In less than a month since the onset of monsoon this year, from June 24 to July 10, over 41 landslides, 29 flash floods, and one cloud burst have occurred so far in Himachal Pradesh, with relentless rains pounding the hill State and leaving behind a trail of destruction. At least 80 people have lost their lives in the rain-related incidents. This has yet again triggered a debate over whether the ongoing ‘fury of nature’ is a manmade disaster inevitably visited upon the Himalayan region.
Incessant rains have caused havoc in several parts of Himachal Pradesh resulting in the loss of human lives and livestock, damage to several roads, National Highways, vehicles, and residential and commercial buildings, with hundreds left stranded, and losses estimated at crores of rupees.

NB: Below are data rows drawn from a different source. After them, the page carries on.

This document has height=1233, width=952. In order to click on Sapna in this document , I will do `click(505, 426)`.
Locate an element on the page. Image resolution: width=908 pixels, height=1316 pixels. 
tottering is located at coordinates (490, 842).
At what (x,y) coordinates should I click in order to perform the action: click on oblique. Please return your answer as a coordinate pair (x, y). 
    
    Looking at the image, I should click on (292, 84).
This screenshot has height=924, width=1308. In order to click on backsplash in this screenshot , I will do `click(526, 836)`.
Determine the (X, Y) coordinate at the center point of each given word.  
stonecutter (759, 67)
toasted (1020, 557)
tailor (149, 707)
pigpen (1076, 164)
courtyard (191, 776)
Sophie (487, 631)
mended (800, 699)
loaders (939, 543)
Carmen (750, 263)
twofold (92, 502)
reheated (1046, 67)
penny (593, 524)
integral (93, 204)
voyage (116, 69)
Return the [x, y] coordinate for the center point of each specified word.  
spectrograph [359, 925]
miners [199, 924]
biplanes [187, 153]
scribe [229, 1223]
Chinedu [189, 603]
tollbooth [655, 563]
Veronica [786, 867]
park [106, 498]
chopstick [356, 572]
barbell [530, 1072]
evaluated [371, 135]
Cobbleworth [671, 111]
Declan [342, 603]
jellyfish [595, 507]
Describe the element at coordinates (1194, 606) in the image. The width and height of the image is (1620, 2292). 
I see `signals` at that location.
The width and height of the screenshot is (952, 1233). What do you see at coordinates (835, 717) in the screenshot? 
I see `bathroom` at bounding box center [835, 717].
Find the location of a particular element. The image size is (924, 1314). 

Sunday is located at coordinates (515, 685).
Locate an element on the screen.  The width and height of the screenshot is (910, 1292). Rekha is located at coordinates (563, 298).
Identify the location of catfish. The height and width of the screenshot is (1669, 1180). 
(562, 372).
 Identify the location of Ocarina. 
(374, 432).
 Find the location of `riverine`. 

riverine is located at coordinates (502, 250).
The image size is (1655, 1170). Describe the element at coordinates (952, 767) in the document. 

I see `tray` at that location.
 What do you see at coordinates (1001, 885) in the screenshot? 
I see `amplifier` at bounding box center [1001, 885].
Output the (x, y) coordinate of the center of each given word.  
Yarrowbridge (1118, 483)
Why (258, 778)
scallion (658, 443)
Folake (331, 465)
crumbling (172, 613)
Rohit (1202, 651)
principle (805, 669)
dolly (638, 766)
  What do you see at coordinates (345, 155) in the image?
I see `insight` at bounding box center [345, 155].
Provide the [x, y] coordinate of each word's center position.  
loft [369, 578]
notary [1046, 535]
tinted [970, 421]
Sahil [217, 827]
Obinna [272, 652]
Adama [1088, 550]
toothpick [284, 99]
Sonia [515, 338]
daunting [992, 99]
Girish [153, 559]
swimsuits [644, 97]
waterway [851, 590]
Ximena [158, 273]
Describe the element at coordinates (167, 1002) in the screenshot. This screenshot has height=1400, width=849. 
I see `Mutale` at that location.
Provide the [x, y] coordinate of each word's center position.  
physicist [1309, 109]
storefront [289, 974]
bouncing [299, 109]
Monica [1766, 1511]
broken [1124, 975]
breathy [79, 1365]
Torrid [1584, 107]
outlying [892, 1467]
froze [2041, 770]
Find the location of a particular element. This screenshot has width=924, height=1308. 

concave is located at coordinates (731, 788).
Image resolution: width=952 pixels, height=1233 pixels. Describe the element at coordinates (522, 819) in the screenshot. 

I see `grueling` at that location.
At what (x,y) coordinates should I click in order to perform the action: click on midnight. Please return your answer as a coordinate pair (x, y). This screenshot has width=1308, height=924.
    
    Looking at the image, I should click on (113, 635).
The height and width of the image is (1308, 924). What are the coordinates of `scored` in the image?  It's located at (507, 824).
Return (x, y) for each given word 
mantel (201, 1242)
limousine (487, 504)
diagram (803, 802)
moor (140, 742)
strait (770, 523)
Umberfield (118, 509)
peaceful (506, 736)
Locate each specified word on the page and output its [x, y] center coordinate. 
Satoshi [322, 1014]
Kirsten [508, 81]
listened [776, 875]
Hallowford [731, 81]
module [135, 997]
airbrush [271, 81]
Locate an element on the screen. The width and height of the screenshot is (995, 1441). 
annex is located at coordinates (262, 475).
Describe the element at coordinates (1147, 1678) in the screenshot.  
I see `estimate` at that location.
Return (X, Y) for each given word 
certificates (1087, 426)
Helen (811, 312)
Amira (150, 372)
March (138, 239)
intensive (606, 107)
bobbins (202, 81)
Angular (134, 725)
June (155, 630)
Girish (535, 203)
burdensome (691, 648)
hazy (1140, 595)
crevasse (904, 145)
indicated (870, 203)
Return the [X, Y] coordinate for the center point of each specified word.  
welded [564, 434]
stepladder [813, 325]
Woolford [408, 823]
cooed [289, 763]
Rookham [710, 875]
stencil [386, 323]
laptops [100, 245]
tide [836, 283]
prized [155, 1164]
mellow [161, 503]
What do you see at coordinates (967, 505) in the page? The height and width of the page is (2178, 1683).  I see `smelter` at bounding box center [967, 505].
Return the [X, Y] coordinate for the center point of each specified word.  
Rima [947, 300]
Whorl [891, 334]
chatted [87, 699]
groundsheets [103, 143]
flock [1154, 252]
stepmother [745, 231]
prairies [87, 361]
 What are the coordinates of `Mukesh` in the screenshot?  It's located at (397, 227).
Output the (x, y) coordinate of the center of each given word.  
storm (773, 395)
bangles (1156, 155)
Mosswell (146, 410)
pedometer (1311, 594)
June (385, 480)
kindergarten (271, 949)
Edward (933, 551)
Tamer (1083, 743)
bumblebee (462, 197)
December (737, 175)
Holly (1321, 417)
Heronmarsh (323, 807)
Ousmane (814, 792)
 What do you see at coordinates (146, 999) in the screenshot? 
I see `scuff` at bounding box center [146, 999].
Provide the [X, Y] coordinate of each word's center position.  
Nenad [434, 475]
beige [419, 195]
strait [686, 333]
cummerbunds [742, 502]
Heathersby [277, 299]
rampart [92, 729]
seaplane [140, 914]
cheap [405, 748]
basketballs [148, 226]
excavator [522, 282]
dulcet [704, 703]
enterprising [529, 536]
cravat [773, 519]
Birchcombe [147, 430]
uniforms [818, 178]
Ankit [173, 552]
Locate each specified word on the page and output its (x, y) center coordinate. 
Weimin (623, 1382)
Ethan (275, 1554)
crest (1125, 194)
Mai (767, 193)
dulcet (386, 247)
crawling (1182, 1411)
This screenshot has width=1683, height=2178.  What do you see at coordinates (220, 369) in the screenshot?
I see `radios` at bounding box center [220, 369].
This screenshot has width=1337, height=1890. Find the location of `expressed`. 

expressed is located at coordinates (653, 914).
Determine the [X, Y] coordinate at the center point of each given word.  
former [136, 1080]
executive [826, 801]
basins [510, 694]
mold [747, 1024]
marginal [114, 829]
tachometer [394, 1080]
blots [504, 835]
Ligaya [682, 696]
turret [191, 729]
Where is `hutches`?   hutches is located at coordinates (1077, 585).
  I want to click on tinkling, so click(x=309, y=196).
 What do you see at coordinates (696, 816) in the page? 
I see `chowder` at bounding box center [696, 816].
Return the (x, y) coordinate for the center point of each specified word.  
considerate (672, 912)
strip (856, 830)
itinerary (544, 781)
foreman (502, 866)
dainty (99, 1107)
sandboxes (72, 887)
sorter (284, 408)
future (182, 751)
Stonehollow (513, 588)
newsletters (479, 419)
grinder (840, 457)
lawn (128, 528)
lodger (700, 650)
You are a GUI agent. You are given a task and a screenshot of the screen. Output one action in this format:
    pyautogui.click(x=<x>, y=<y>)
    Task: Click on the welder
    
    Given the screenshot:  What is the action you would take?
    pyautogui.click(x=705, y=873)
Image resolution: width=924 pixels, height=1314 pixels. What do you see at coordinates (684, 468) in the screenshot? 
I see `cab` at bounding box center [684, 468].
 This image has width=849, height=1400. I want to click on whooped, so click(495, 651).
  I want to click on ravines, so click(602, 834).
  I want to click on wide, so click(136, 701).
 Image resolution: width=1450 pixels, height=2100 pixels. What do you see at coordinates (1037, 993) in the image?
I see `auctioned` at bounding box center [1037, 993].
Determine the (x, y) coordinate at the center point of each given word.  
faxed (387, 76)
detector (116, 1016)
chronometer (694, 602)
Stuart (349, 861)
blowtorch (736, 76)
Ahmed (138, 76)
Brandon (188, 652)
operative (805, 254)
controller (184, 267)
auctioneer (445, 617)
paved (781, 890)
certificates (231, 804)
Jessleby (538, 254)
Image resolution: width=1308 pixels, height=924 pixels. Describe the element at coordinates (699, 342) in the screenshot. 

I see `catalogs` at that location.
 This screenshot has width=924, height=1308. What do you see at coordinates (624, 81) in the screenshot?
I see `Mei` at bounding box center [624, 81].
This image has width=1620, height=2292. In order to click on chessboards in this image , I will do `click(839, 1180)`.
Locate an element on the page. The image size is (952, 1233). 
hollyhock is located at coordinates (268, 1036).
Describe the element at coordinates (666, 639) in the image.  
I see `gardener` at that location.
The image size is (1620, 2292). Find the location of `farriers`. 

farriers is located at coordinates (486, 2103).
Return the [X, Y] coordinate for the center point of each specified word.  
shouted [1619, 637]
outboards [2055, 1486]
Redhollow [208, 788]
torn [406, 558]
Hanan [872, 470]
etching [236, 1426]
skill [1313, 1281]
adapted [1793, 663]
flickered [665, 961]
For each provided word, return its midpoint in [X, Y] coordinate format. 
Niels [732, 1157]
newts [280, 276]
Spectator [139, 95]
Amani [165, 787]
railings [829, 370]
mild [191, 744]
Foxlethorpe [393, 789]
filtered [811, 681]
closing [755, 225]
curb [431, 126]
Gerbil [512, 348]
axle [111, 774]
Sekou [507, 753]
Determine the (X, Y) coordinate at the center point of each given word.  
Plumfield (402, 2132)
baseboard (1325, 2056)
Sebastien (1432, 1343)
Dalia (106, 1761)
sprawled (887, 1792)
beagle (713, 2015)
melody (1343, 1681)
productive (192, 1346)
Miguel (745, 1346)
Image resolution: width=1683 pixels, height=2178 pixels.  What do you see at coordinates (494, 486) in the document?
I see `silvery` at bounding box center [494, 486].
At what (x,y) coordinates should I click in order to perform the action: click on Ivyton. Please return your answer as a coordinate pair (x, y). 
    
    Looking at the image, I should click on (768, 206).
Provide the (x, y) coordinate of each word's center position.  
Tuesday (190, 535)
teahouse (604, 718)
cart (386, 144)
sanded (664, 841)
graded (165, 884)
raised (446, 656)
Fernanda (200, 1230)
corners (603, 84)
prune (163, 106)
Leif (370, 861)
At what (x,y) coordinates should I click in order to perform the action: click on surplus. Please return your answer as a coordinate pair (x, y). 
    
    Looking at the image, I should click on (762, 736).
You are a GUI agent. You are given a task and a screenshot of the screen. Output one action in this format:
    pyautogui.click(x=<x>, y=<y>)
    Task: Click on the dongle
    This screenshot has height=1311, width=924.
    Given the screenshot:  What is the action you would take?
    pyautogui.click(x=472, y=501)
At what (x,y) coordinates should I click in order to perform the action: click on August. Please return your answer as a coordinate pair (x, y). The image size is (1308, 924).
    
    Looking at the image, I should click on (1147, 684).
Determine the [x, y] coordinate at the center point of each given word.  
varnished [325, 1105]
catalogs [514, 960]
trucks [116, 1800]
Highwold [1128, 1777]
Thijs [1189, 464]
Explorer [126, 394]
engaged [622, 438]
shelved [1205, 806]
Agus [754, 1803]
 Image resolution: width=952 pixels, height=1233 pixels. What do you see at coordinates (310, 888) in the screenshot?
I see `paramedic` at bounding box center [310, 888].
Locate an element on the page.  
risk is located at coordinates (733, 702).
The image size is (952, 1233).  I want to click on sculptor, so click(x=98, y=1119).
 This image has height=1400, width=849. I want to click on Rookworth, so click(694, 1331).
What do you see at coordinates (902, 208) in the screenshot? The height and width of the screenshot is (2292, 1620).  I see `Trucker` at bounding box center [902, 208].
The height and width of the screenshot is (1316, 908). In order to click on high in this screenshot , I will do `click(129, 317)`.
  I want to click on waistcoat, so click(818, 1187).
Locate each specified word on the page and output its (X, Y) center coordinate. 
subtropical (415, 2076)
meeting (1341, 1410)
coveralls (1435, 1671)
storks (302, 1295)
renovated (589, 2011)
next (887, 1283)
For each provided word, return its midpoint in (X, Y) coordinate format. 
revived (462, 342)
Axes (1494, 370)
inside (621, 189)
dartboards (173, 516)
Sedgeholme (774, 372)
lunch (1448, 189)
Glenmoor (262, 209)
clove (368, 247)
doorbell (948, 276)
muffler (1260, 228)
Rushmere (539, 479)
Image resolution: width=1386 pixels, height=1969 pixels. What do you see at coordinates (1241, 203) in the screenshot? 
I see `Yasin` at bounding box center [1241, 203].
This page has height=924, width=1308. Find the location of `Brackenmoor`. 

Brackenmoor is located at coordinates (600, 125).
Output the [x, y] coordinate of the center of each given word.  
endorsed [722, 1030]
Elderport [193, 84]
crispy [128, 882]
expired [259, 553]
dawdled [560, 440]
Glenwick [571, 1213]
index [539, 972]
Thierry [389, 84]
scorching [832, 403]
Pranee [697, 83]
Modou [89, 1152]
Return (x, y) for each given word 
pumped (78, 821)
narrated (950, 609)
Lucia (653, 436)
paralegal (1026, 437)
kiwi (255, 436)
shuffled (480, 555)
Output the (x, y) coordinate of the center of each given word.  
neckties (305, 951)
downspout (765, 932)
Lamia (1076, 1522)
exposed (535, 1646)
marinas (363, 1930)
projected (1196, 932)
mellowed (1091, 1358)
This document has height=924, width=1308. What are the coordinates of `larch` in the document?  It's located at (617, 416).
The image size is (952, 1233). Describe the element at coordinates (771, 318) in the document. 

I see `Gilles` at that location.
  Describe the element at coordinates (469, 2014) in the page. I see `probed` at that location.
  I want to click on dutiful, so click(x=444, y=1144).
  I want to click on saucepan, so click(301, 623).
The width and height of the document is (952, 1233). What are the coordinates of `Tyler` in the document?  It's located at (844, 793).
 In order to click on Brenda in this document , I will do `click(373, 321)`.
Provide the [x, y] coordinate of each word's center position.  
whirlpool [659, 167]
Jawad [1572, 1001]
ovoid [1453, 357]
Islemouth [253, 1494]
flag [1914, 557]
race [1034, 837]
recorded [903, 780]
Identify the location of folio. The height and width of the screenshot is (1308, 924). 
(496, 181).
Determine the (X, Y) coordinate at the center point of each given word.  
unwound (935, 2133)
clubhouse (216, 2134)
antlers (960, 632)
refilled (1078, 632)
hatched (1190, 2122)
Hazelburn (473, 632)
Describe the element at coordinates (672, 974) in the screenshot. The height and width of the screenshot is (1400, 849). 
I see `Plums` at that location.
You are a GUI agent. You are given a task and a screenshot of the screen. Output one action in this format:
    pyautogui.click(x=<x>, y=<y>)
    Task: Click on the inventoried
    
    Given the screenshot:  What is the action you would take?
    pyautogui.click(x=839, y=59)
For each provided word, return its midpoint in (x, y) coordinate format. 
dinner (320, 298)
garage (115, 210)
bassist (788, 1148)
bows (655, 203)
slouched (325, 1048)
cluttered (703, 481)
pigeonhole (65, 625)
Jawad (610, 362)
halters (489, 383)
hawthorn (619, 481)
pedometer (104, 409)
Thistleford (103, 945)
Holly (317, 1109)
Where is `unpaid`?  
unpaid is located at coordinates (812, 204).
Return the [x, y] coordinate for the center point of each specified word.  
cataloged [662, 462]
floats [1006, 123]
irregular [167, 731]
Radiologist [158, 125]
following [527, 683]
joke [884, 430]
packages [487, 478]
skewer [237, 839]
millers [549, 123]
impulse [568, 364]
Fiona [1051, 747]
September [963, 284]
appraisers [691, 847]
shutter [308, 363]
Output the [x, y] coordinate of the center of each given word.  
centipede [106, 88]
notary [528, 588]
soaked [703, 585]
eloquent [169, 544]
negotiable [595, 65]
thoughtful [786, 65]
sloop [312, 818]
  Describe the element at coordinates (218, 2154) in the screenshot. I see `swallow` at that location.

Studies and experts have repeatedly suggested that landslides, cloud bursts, flash floods, avalanches, and droughts are hazards of immediate concern in Himachal Pradesh. The focus of government agencies and policymakers should be on prevention rather than management, they point out.
Manshi Asher, an environmentalist associated with the Himdhara Environment Research and Action Collective, an advocacy and research group working on issues of environmental justice and forest rights in the Himalayan region, said the flash floods in Himachal Pradesh had been evidently triggered by excess rainfall but they had also been “intensified” by muck and debris dumped along streams and rivers, apart from the land- and mud slides that came with the downpour.
“These are directly or indirectly caused due to land use change, erosion caused by deforestation, and slopes destabilised by construction. Building along the river bed in floodplains blocks the path of the river in spate and is harmful. But it’s the excavation, tree felling and digging of slopes for roads, highways, buildings and dams that causes landslides which in turn lead to flash floods, causing damage downstream,” Ms. Asher said.
“Prevention calls for a policy overhaul and strengthening of regulatory measures on the part of the government. What we have seen in the last decade-and-a-half is mega infrastructure-led growth and easing of environmental norms,” she added.
Himachal Pradesh’s State of the Environment Report, released in 2022 by the Department of Environment, Science and Technology, points out that mountain areas are highly vulnerable to natural disasters, and development over the years has compounded the problem by upsetting the natural balance of various physical processes. The reports added that the increased pressure on the mountain environment has contributed in some measure to environmental problems such as landslides, land subsidence, removal of vegetation and soil erosion. According to one estimate, about 58.36% of land is subjected to intense soil erosion, most of which is located in the Himalayas, and Himachal Pradesh, which forms part of the Western Himalayas, is environmentally fragile and ecologically vulnerable, it said.
According to the State’s 2015 Landslide Hazard Risk Assessment, the hilly areas of Himachal Pradesh are vulnerable to landslides due to geological, meteorological and anthropogenic factors. The hydro-meteorological conditions and fragile structural fabric of the geological strata of Himachal Pradesh increase the possibility of landslides. Anthropogenic factors such as removal of vegetation cover, and overloading of slopes also contribute to a great extent. Development activities, including the construction of roads, tunnels, and excavation for hydro projects have further accentuated the problem, it added.
Naresh Chauhan, Principal Advisor to the Chief Minister of Himachal Pradesh, said that the current spell of rains was unprecedented, and while there’s no control over a natural calamity, there’s a need to ensure that debris and muck are not thrown into rivers or rivulets during the construction of roads, projects or dwellings. Also, construction near rivers needs to be regulated in a manner that unfortunate incidents could be averted, he added.